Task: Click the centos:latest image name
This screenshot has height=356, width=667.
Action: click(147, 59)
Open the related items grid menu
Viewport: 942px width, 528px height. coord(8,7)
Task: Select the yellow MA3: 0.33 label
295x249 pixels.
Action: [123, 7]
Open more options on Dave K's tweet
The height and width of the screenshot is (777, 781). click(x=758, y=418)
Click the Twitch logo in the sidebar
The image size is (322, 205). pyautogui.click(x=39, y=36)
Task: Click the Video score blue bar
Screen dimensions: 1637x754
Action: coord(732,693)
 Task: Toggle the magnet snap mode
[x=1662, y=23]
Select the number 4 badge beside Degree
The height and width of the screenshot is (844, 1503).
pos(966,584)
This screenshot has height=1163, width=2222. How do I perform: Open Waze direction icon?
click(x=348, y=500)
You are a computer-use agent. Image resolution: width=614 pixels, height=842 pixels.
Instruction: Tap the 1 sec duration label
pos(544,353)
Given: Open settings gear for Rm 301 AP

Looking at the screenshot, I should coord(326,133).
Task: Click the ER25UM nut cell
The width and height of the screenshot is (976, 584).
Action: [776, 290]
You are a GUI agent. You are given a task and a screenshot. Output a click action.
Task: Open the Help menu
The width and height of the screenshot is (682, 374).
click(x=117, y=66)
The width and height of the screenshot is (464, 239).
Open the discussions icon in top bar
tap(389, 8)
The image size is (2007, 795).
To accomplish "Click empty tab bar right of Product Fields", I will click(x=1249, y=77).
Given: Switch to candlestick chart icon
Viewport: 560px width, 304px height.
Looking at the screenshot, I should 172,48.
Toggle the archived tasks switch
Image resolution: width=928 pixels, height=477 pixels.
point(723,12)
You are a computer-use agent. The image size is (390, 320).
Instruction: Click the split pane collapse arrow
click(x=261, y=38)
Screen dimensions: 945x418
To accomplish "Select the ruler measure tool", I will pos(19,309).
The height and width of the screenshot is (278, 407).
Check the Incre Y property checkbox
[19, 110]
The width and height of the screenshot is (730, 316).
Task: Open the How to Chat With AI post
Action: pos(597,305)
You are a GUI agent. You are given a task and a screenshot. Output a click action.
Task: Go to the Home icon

Task
Copy the lines from the beginning of the records through the line holding "The height and width of the screenshot is (777, 781).", including that line.

Finished exercise
Task: Click the centos:latest image name
This screenshot has height=356, width=667.
Action: click(147, 59)
Open the related items grid menu
Viewport: 942px width, 528px height. coord(8,7)
Task: Select the yellow MA3: 0.33 label
295x249 pixels.
Action: [123, 7]
Open more options on Dave K's tweet
The height and width of the screenshot is (777, 781). click(x=758, y=418)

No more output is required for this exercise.